「ねえ!会長だよ!」
「え…となりの子って彼女かな…?」
「えー。ショックー」
ただ二人で帰ってるだけなのに…。
…なんかこの間もこんなことを聞いた気がする。
西谷とか先輩とか、千弘とか…イケメンに囲まれてばっかだもんな〜。
あたし、絶対いつか刺される…。
はぁ〜考えただけで怖い…!
「楽しみだな〜文化祭!」
…周りの視線に全く気づいてない先輩。
人気なのもわかるよ…。
「…そうですね!がんばりましょう!」
「おっ!やっと元気出てきたじゃん」
「え?」
「なんか最近様子がおかしいからさ」
…優しいなぁ…。
いつも大きな心で包んてくれる。
きっと先輩の彼女になる人は幸せなんだろう。
…あたしはそこになりたいんじゃないんじゃなかったんだっけ?
「うっわ、また暗い顔してるーお仕置きかなー」
「ご、ごめんなさい!」
「ははっ、うっそだよー」
こうやって先輩の隣に、軽い気持ちでいたらいけない。
友達でいたいのか、先輩のこと好きなのかはっきりしなきゃ…。
「ここでいいです!ありがとうございます」
あたしは、家に近いコンビニのところで立ち止まる。
「そっか…あのさ、」
先輩の声がいつもより少し低くなる。
「今度の大会…来るんだよな?」
「…はい。

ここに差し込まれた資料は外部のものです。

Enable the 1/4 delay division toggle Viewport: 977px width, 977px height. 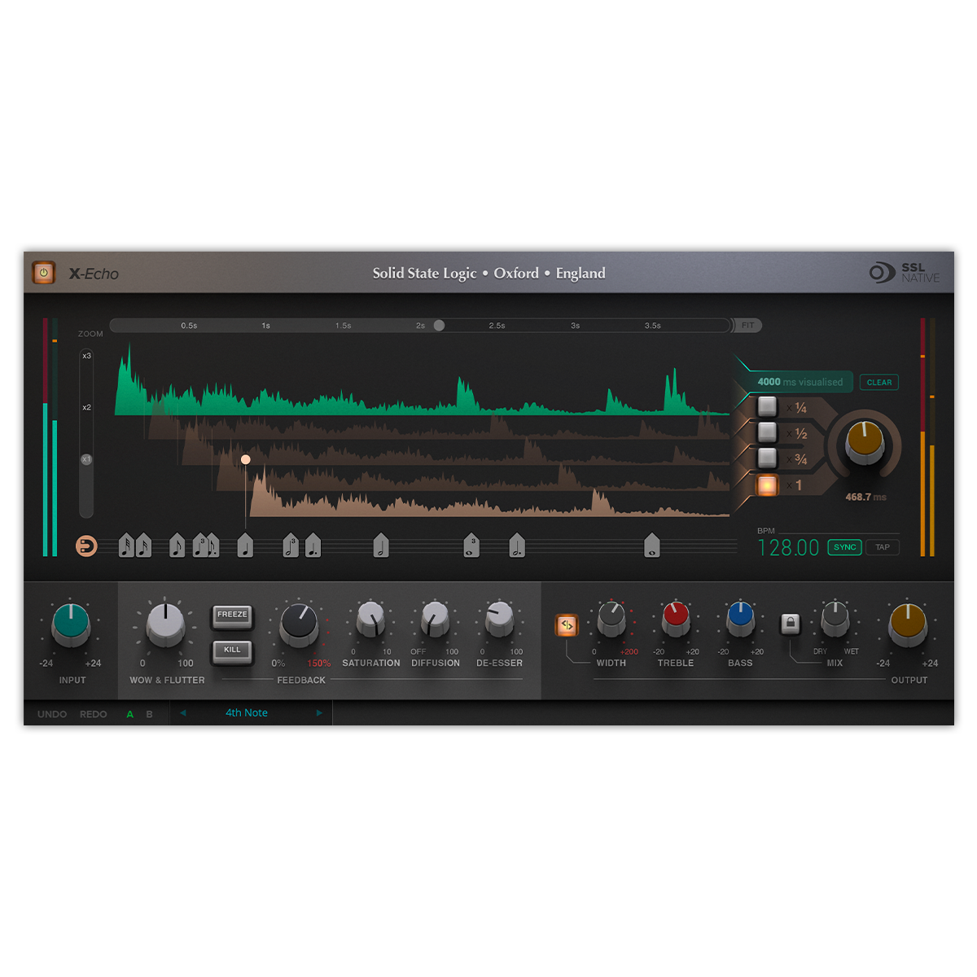point(766,406)
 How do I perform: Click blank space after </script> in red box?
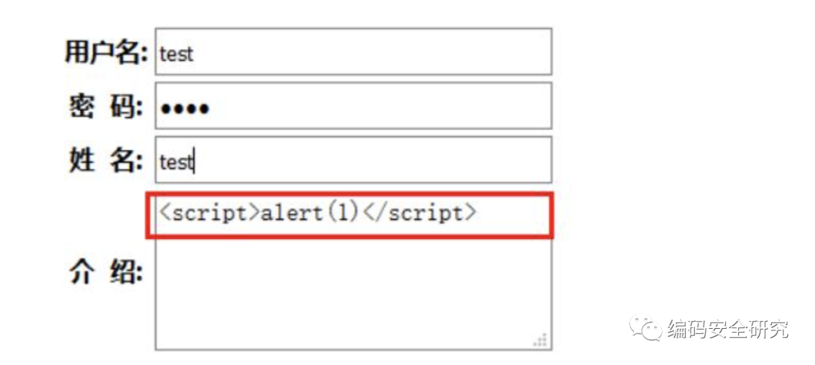[x=512, y=215]
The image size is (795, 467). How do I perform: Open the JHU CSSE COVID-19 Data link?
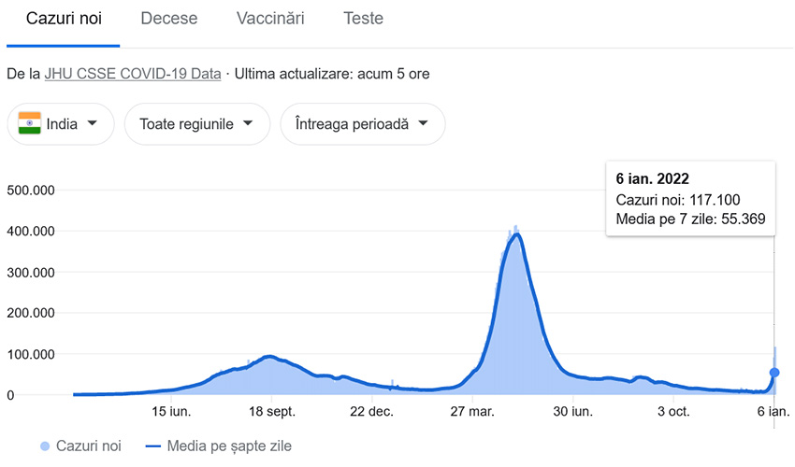pyautogui.click(x=133, y=74)
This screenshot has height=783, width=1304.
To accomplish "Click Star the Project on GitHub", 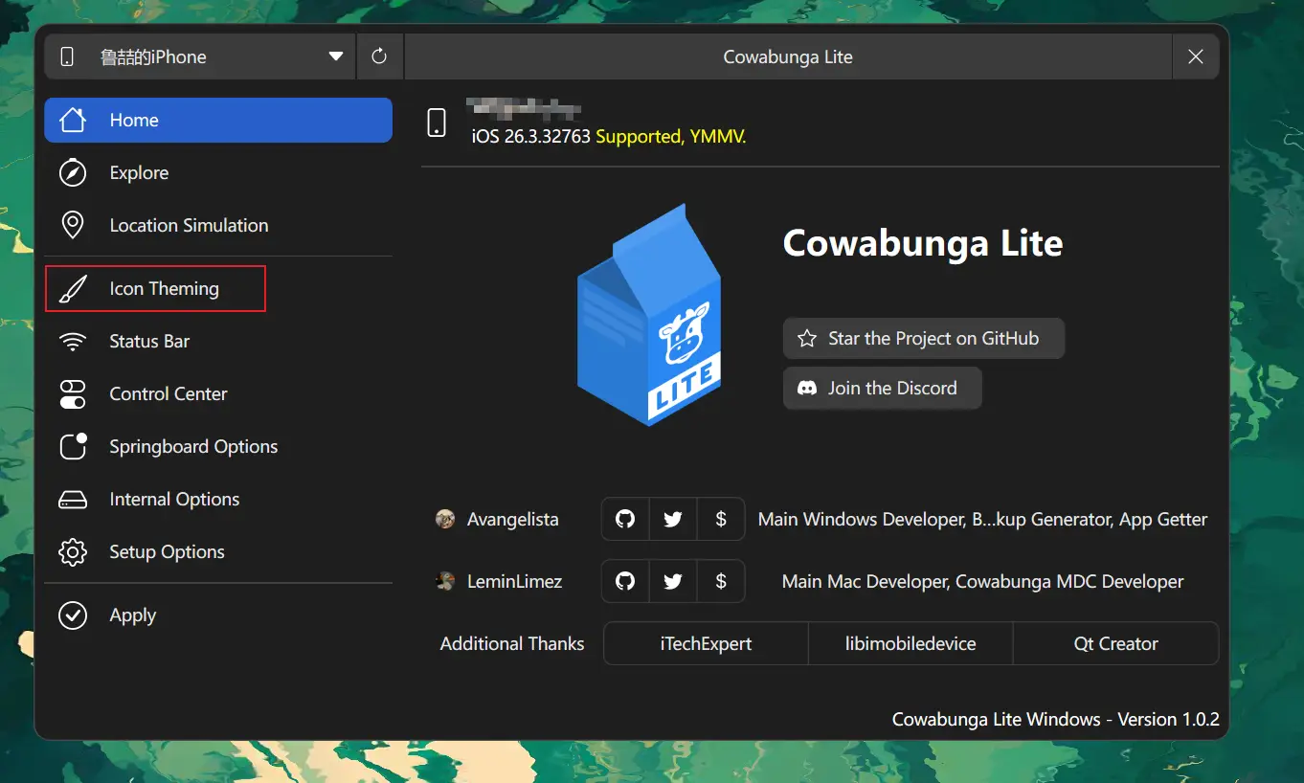I will [923, 339].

」
「伝えたいことあるから…絶対来て」
「……は、い。」
じゃあと言って手を振ってさっき通った道を戻っていく先輩。
逆方向なんだ…。
やっぱり優しい。
足の長い先輩がわざとゆっくり歩いてくれてたり、あたしの好きな話ばっかりしてくれたり。
あたしって…そんなことに気づいてるくせに、なんで気持ちを伝えないんだろう…。
チャンスはいっぱいあるのに…。
好きなのに…。
好きだよ、本当に。
「…あたしって…うざい…」
乾燥した風に、その言葉は流された。